Precedent as a Source of Law

Precedent as a Source of Law

Precedent:

Introduction:

Judicial Precedent means the process whereby judges follow the decided cases. The doctrine of judicial precedent involves use of the doctrine of stare decisis, to stand by the decided. In practice, this means that lower courts are bound to apply the legal values set down by higher courts in earlier cases. This provides uniformity of law. This is known as the Judicial Precedent.

Precedent as a source of law: 

Judicial Precedents are an important source of law. They have enjoyed high authority at all times and in all countries.

According to Salmond: “The great weightage of the unwritten law is almost entirely the product of outside cases, collected in an enormous series of reports extending backward, if it’s not in theory, the common law of England has been created by the decisions of English judges.”

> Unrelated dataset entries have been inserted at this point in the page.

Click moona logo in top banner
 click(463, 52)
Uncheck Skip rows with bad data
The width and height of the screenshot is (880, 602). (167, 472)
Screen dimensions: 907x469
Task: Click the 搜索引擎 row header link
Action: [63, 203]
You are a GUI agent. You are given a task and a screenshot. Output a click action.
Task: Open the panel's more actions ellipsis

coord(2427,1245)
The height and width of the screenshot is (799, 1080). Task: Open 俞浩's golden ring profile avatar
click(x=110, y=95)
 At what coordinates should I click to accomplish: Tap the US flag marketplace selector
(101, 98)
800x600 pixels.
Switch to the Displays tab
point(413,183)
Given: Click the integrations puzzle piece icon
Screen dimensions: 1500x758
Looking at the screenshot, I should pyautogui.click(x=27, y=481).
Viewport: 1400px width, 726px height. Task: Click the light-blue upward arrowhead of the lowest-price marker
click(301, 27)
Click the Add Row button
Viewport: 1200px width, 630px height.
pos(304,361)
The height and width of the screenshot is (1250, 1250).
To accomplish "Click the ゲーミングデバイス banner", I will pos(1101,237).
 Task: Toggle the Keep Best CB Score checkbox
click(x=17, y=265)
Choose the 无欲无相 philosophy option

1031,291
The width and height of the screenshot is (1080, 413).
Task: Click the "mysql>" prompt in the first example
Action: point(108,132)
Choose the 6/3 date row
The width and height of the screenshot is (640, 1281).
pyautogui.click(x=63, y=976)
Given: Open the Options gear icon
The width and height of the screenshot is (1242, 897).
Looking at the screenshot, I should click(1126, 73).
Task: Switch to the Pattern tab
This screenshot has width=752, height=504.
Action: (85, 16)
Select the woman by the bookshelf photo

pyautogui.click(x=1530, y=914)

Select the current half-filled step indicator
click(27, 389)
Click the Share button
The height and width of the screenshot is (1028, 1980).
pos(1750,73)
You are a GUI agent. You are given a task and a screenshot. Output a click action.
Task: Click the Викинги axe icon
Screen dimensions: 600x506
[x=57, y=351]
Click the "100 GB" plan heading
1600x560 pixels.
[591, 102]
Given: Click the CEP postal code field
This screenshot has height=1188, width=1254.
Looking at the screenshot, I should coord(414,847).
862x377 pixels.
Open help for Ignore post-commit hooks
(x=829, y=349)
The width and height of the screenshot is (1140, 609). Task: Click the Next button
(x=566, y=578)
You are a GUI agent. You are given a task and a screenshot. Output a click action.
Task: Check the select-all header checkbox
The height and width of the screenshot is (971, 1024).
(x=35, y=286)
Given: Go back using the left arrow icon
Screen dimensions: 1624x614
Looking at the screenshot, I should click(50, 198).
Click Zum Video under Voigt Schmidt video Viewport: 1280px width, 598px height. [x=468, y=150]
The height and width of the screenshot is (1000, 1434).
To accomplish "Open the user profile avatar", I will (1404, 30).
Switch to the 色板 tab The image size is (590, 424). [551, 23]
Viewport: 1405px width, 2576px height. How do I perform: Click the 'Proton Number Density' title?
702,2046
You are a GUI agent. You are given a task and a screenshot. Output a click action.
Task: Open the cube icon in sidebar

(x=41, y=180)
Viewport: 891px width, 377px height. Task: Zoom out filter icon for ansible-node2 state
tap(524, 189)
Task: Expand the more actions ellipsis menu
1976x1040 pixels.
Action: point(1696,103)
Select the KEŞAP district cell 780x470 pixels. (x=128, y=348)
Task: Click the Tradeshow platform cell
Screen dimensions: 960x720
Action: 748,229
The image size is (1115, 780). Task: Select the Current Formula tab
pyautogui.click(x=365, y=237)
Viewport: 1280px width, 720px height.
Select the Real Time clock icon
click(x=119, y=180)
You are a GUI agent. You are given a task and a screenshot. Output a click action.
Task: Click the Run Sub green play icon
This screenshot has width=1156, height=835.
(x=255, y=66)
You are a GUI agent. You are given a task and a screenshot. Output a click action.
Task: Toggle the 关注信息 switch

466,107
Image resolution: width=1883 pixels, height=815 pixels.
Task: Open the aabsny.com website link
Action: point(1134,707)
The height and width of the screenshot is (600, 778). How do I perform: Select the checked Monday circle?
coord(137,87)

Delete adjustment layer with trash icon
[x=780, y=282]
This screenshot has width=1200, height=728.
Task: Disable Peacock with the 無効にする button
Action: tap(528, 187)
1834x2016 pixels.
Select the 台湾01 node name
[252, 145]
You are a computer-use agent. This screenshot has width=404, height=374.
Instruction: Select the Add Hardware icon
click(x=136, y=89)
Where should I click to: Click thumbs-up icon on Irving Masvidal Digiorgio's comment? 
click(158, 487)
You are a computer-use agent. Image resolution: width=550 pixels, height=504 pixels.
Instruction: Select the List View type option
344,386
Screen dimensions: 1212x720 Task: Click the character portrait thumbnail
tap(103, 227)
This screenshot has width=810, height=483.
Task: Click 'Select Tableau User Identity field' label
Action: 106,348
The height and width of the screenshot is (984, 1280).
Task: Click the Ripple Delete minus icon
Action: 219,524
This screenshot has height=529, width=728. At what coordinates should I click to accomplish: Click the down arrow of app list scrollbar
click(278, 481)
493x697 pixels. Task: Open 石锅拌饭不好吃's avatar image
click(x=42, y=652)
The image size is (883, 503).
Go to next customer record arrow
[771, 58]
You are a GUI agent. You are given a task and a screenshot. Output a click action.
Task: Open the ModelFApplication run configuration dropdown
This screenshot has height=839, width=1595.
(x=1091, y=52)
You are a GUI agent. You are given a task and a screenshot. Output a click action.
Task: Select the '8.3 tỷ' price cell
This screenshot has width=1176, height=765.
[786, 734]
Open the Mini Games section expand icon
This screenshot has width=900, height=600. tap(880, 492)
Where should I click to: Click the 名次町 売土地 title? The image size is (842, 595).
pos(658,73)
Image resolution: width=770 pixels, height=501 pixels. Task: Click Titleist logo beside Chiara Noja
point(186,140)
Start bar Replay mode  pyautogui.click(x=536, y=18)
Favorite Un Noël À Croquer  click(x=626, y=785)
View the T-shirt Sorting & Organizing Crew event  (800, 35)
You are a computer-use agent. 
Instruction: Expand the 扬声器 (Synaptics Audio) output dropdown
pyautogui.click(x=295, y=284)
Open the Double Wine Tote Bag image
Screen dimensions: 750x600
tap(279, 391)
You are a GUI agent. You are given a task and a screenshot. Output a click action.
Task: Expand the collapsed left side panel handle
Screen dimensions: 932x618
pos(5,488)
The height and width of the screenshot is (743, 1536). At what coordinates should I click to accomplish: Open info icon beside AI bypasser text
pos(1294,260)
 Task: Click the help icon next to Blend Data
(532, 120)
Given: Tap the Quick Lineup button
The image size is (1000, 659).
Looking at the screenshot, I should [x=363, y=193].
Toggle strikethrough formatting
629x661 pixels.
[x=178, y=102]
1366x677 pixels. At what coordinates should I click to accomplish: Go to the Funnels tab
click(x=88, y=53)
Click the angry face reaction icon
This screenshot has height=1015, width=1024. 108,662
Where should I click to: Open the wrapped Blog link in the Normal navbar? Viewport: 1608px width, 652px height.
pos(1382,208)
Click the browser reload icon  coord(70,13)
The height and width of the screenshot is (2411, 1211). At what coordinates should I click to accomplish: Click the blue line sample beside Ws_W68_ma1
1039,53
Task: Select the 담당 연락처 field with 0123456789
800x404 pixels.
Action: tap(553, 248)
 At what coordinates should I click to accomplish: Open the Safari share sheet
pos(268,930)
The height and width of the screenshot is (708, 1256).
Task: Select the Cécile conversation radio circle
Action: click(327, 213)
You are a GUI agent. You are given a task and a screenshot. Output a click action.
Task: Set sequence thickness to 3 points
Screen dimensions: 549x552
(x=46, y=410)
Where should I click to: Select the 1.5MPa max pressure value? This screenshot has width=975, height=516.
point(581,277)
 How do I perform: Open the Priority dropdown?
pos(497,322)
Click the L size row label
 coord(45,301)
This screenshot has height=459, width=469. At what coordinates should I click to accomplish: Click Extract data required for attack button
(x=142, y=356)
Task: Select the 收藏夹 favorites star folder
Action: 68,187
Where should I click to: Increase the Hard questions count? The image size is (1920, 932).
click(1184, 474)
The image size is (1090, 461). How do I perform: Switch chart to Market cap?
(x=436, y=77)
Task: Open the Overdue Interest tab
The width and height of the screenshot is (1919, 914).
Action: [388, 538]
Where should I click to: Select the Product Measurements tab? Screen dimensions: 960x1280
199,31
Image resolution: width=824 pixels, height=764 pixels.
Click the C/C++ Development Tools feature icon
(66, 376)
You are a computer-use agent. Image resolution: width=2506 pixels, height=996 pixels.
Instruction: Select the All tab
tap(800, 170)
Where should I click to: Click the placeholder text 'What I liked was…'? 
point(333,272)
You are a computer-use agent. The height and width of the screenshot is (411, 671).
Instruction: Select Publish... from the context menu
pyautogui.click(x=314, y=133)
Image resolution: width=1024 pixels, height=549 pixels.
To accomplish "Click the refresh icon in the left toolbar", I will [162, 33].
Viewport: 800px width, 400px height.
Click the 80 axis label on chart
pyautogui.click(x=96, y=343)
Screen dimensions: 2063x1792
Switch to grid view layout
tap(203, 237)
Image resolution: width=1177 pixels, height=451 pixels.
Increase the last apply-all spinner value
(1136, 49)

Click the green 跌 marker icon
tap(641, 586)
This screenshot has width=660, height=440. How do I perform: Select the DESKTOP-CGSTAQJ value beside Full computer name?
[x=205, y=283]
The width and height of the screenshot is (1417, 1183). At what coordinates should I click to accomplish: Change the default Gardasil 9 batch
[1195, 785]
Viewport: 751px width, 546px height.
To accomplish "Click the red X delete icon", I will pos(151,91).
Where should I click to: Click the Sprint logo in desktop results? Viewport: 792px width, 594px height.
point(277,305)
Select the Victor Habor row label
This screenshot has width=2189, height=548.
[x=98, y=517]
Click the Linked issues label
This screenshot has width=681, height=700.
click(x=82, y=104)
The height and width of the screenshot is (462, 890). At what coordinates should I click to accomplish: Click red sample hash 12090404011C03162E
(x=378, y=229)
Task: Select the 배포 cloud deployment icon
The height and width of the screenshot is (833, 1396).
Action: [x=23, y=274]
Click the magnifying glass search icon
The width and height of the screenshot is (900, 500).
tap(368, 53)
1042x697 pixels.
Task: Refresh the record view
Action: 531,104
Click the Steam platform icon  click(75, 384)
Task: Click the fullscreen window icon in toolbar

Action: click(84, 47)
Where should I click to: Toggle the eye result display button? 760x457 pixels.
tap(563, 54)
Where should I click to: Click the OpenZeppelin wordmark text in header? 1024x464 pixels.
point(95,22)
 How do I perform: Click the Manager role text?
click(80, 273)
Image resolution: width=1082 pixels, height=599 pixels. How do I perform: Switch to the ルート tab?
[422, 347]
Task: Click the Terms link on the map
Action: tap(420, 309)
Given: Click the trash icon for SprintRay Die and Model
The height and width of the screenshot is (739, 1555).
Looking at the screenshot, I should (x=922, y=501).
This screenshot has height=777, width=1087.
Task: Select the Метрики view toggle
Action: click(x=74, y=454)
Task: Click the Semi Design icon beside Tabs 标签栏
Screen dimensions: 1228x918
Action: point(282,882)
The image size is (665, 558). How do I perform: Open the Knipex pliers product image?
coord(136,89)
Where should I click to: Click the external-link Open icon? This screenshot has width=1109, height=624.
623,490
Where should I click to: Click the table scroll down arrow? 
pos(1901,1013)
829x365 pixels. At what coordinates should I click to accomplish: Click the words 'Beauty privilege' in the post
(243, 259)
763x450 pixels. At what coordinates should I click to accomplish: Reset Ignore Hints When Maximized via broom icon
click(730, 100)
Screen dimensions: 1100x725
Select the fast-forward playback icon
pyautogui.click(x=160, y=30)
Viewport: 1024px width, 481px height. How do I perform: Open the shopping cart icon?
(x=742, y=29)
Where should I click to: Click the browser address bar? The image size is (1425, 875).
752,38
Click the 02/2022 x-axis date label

According to Stobbe: “Training is in itself not a source of law, a court can depart from its official practice and no court is bound to practice another. Departure from the practice hereby is observed and not only permitted but required if there are better reasons for the questions of law.”

Blackstone writes: “For it is an established rule to respect the former precedents, where the same points come again in litigation, as to keep the rule of justice even and different and not liable to with every judge’s opinion, as also because the law, in that case, being perfectly declared, what before was uncertain has now become the permanent rule, subsequent judge to alter according to private opinions.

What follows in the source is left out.